◆ Extract provided ◆
=======
Revelation 21:1-5
Then I saw a new heaven and a new earth, for the first heaven and the first earth had passed away, and the sea was no more. And I saw the holy city, the new Jerusalem, coming down out of heaven from God, prepared as a bride adorned for her husband. And I heard a loud voice from the throne saying,
“See, the home of God is among mortals.
He will dwell with them;
they will be his peoples,
and God himself will be with them and be their God;
he will wipe every tear from their eyes.
Death will be no more;
mourning and crying and pain will be no more,
for the first things have passed away.”
And the one who was seated on the throne said, “See, I am making all things new.” Also he said, “Write this, for these words are trustworthy and true.”
I just got back from vacation. We flew to Europe to pick up our daughter Grace, who had
been doing an exchange program in Germany. So, we went to gather her up and took in as many pretzels and schnitzels and castles and museums and churches as possible. It was wunderbar.
We bumped along through thousands of years of history. There were joyful stories, ringing out like church bells. There were courageous stories, cast in bronze statues. And there were painful stories. Ones too heavy for words. Stories like the Holocaust, told in the silence of 2,711 gray slabs in the heart of Berlin.
And all along, the land itself spoke through winding rivers, towering Alps, and meals passed hand to hand. Story was everywhere. Told in many ways. No one museum or format could possibly contain it all.
=======
◆ Listed entries ◆
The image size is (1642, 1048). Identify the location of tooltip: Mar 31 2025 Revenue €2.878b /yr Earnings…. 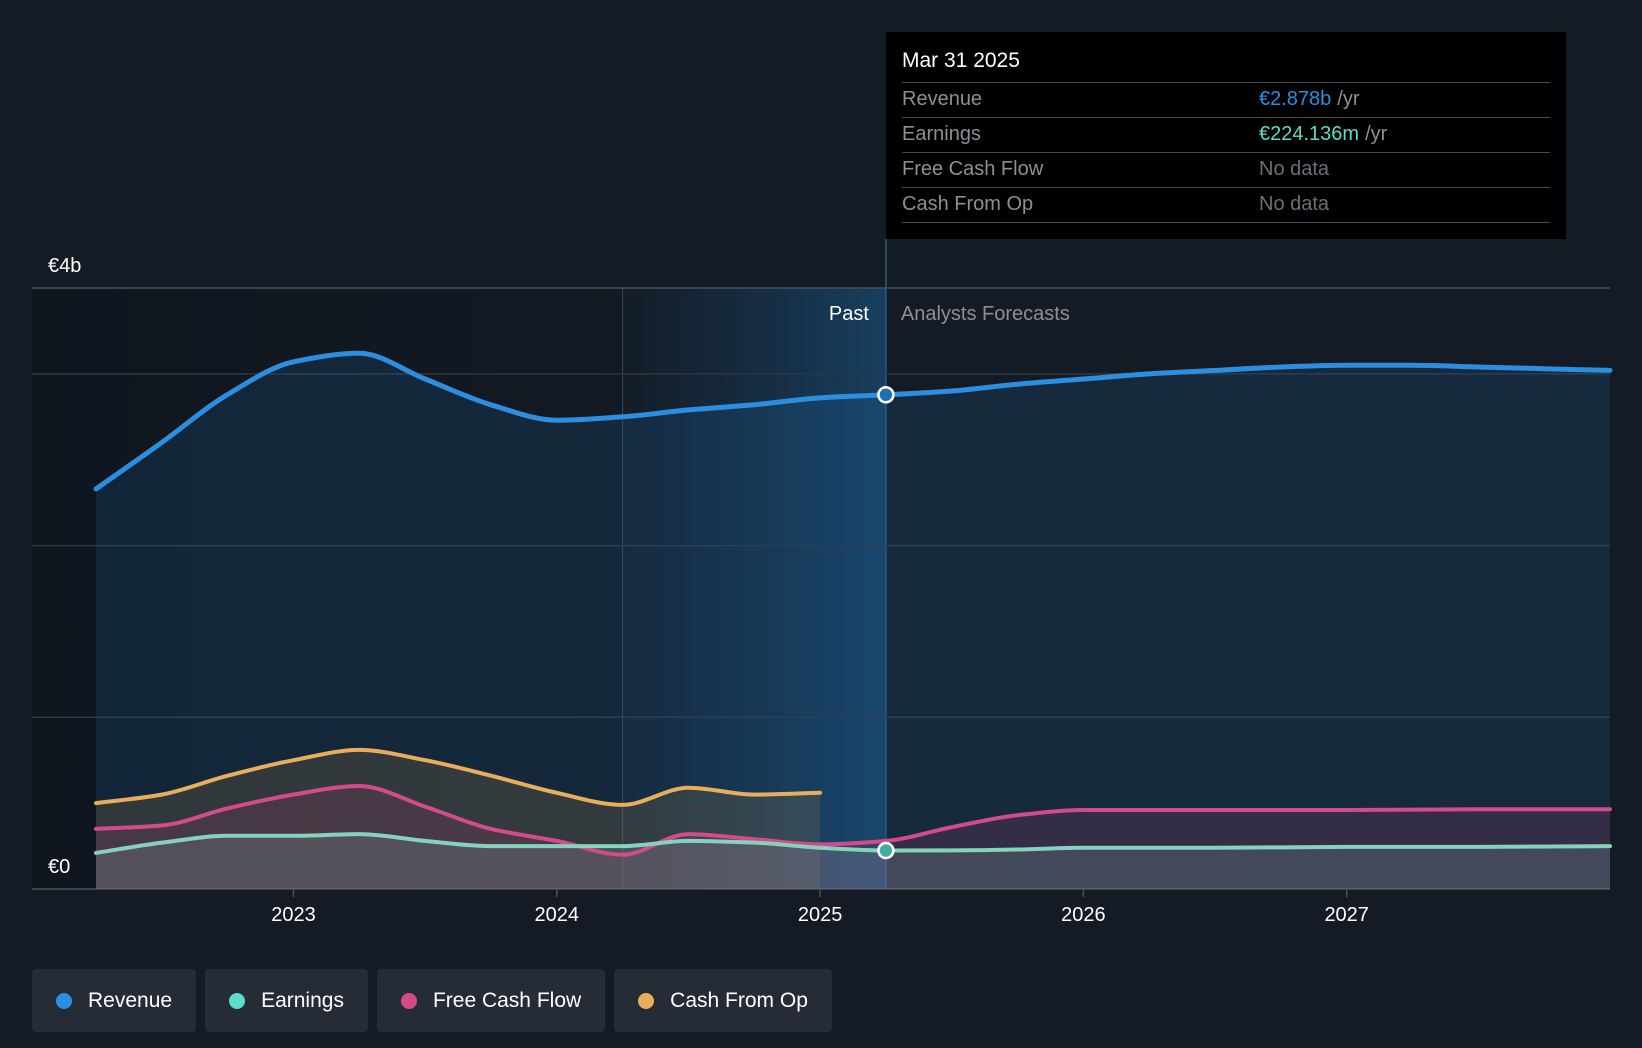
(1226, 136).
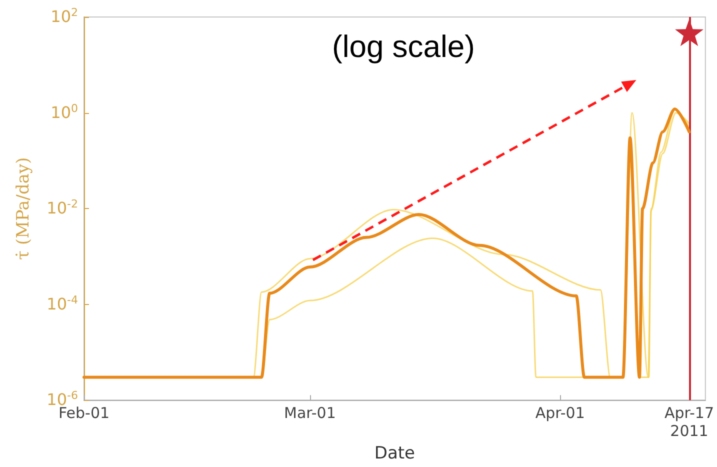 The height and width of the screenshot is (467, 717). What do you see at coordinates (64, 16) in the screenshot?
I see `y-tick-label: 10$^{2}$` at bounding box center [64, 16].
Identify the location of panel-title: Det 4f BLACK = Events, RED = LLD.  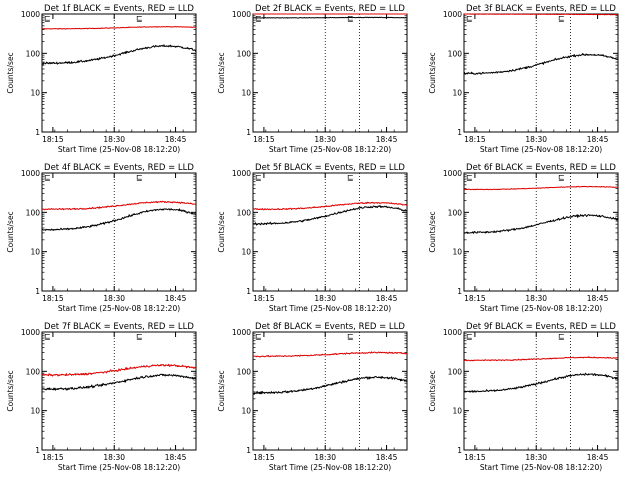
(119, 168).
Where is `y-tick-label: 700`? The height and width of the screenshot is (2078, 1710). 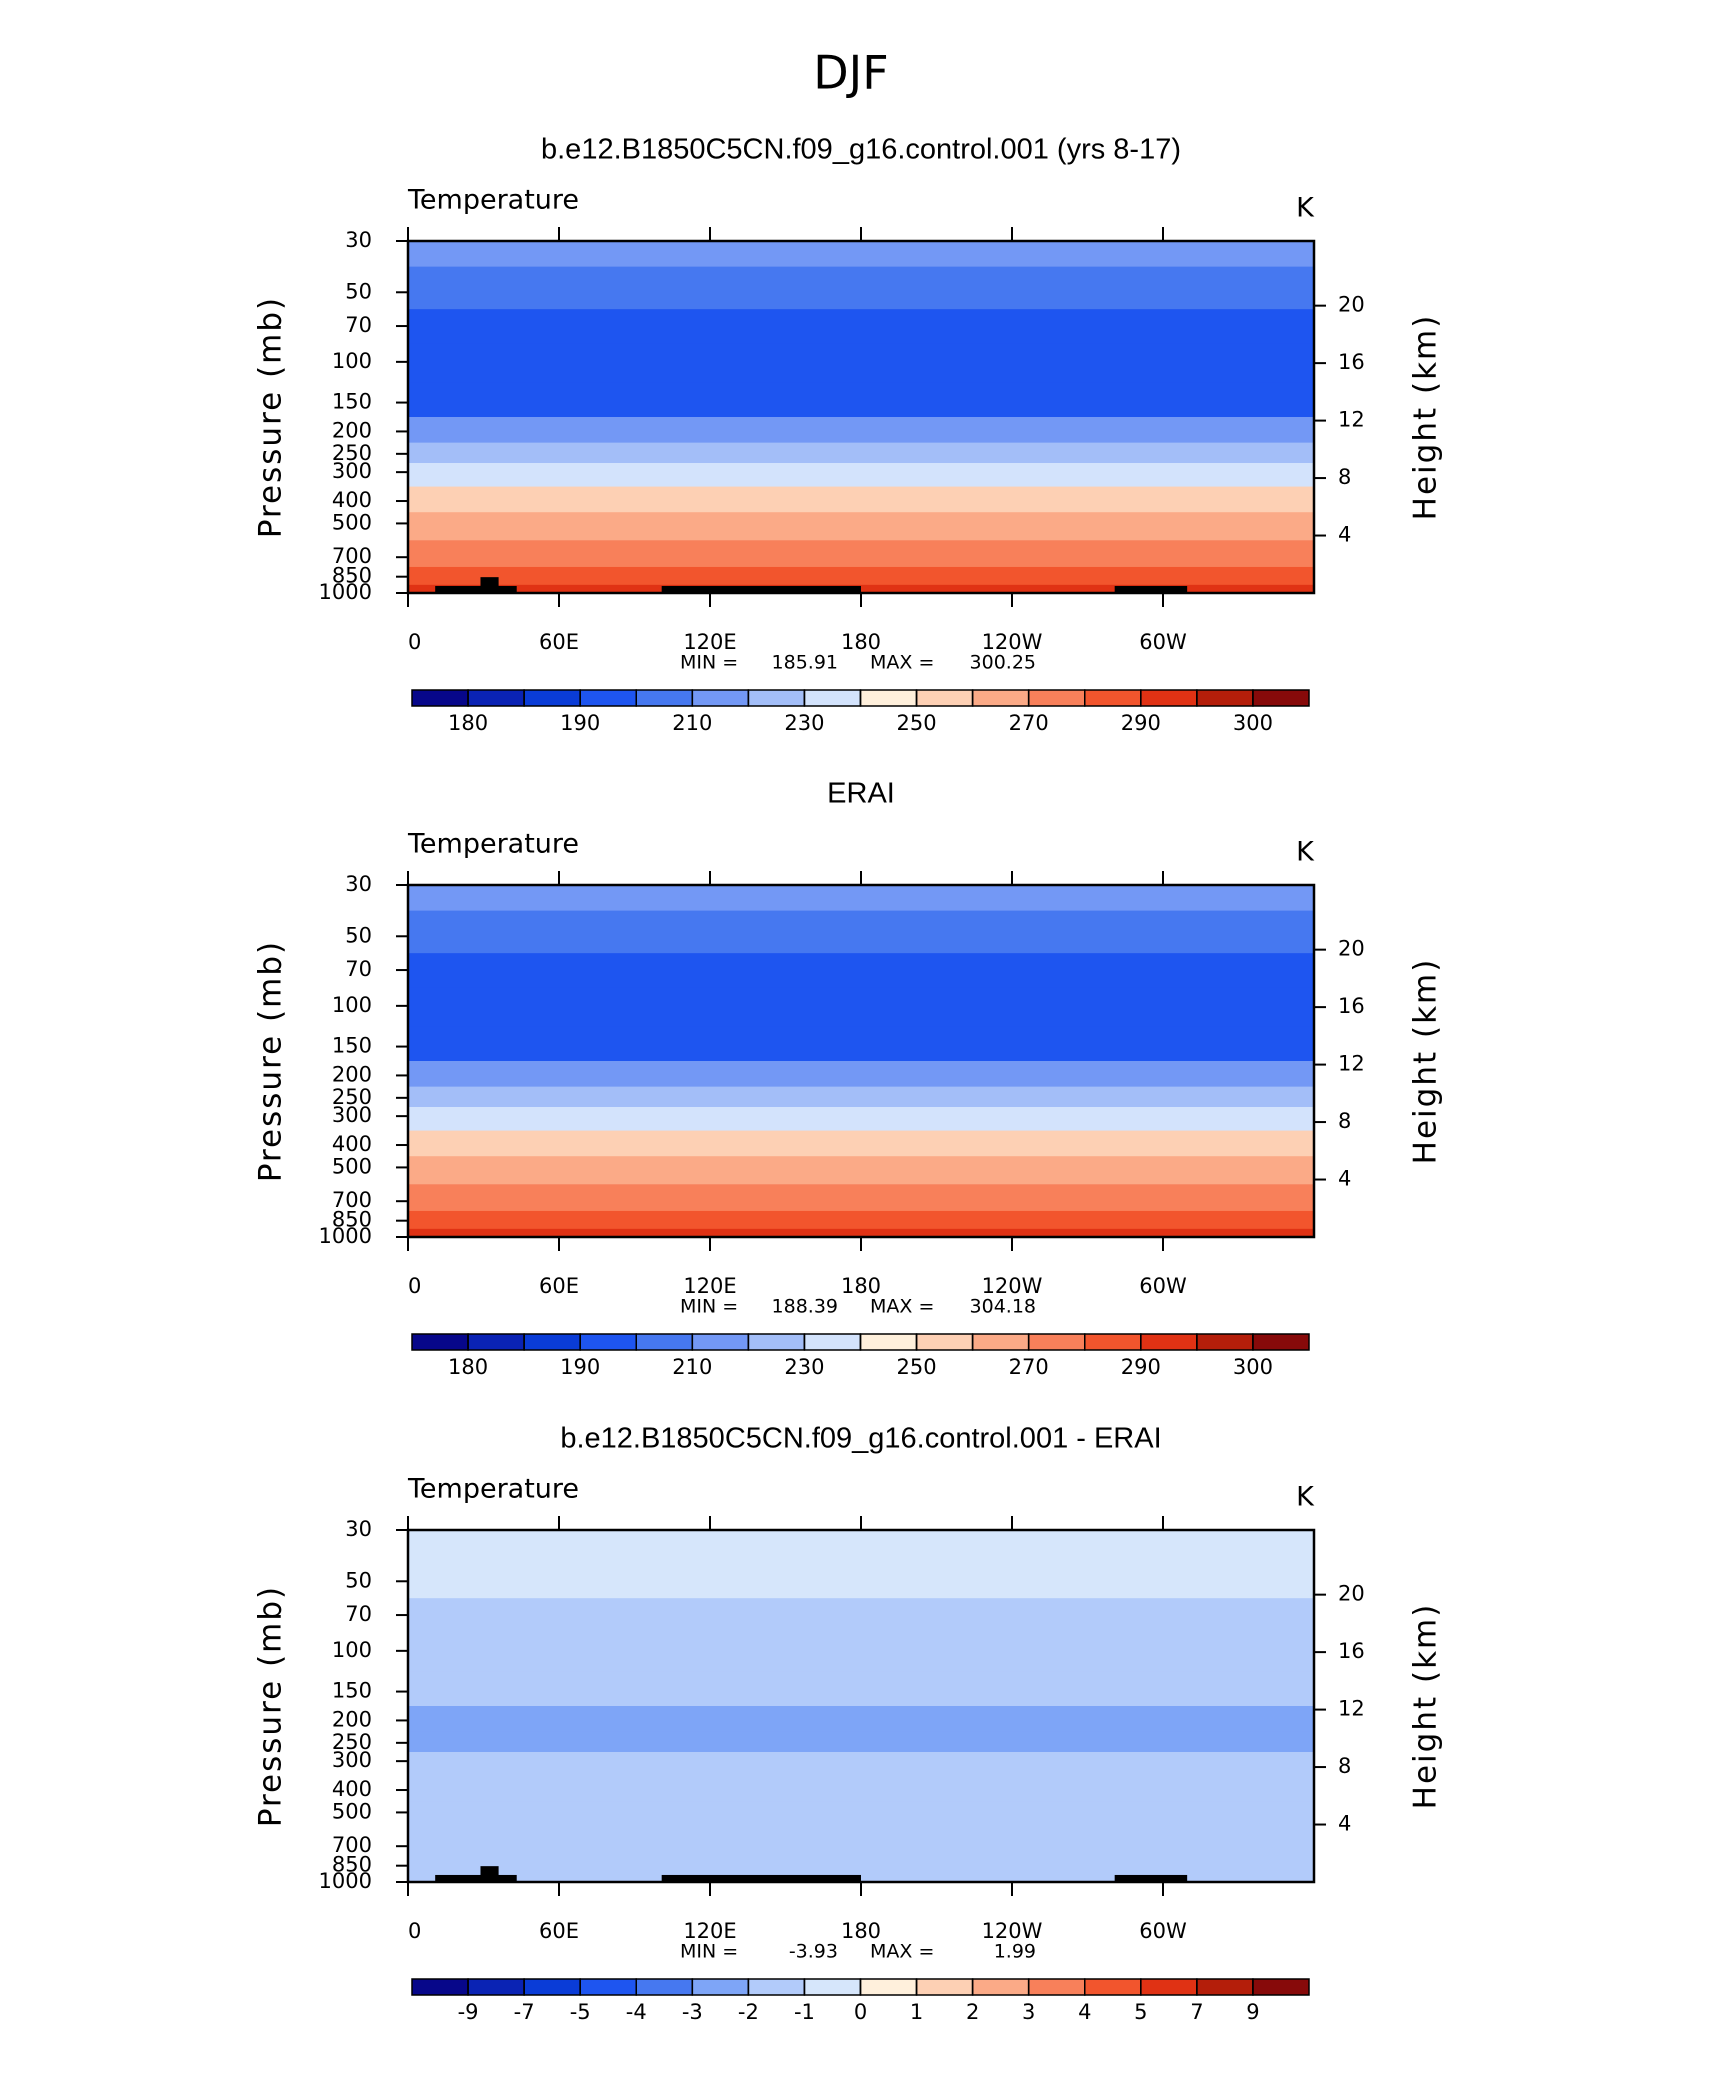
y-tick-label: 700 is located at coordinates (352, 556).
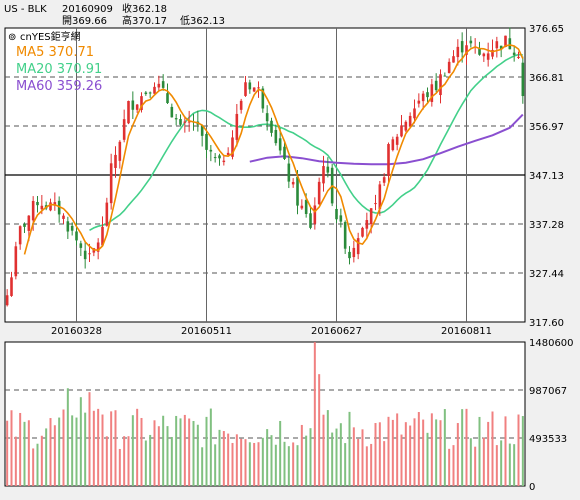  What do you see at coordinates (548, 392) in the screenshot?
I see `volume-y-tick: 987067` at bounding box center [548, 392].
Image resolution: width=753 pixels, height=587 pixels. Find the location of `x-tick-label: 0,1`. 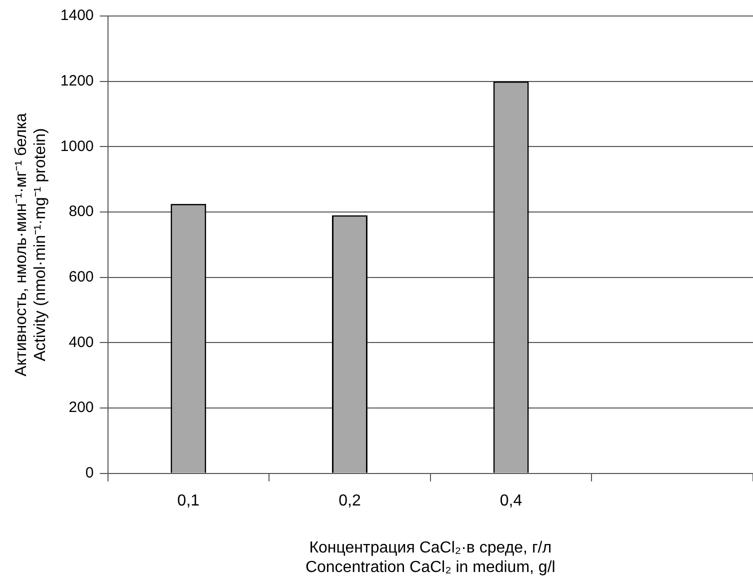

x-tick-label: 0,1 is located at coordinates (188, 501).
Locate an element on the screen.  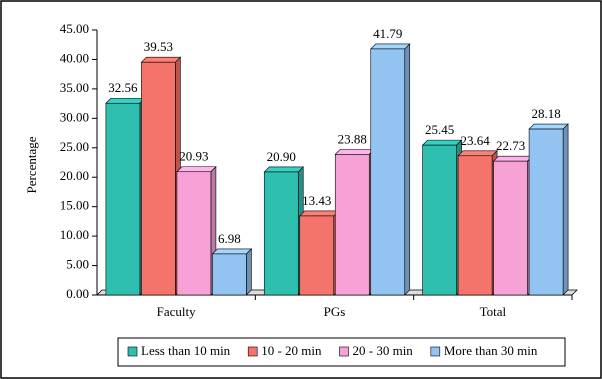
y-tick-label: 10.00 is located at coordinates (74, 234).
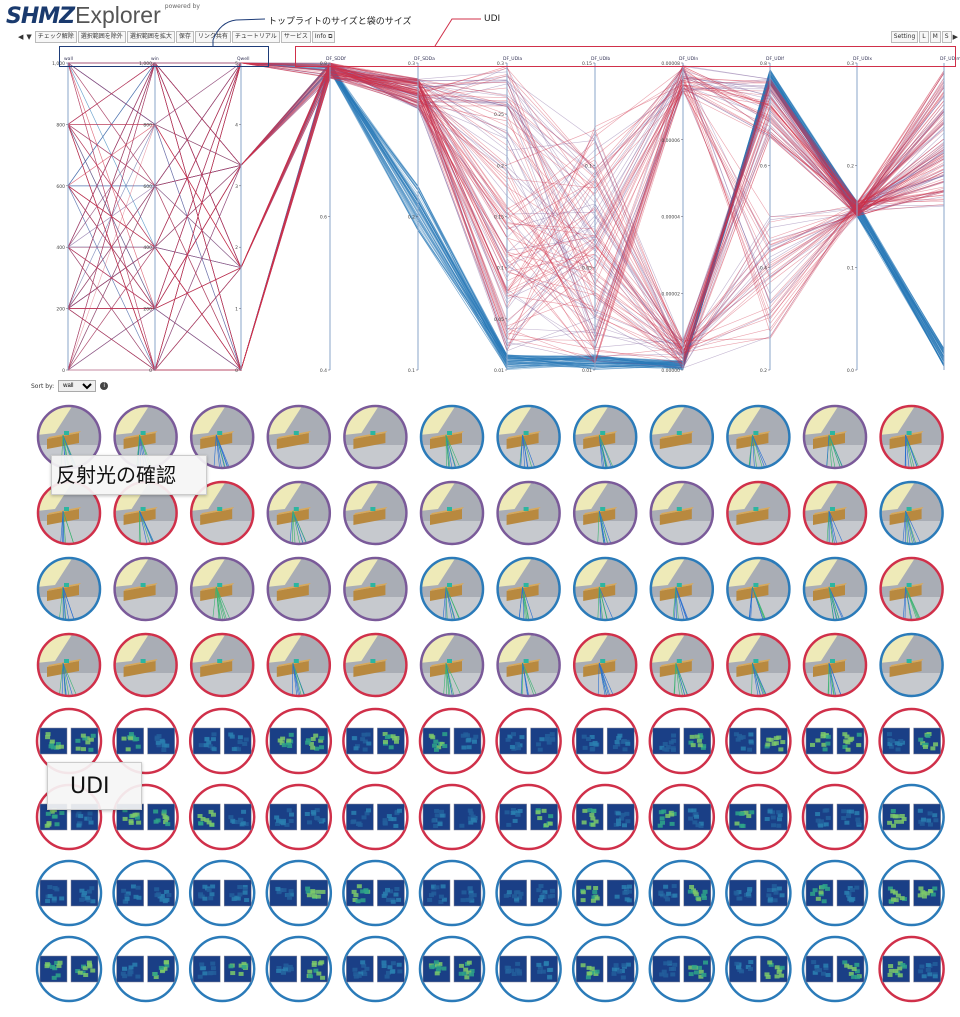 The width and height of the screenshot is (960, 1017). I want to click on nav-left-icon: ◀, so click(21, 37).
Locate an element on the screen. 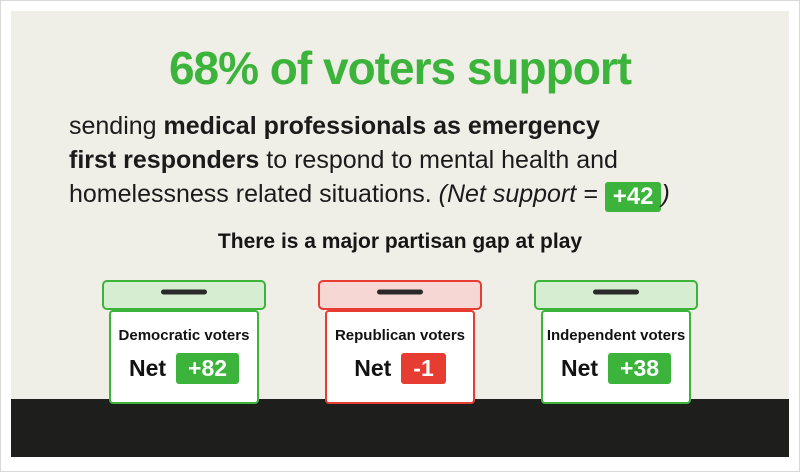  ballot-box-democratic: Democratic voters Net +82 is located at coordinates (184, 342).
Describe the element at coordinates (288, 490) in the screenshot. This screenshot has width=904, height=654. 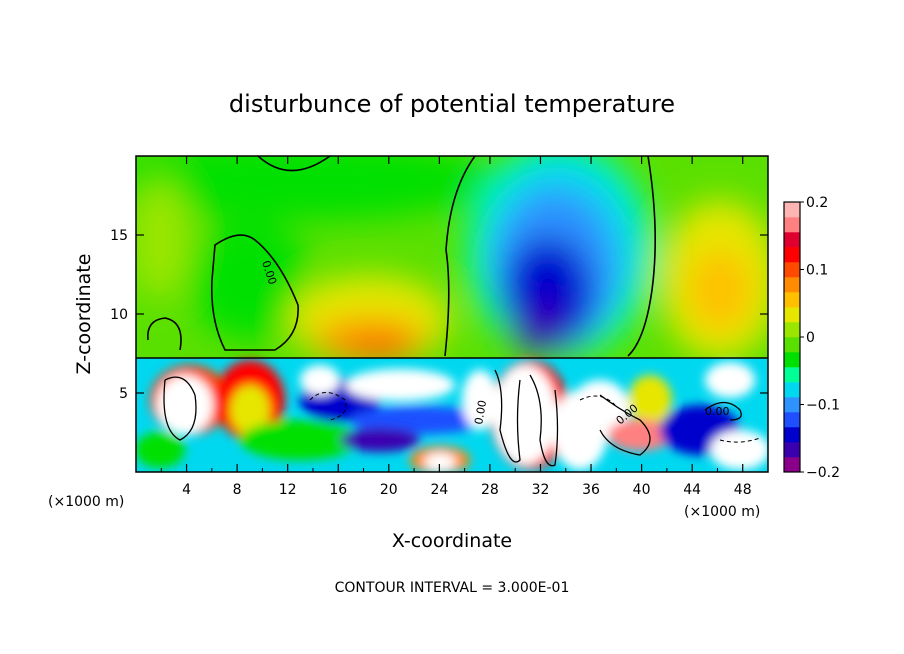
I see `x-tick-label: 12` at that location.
=======
◆ Description of the task ◆
Answer these questions about the Revelation text and reflection:
1. What does the passage say about the sea?
2. In which country had Grace been doing an exchange program?
3. How many gray slabs in Berlin are mentioned?

◆ Response to this task ◆
1. The sea was no more.
2. Germany.
3. 2,711.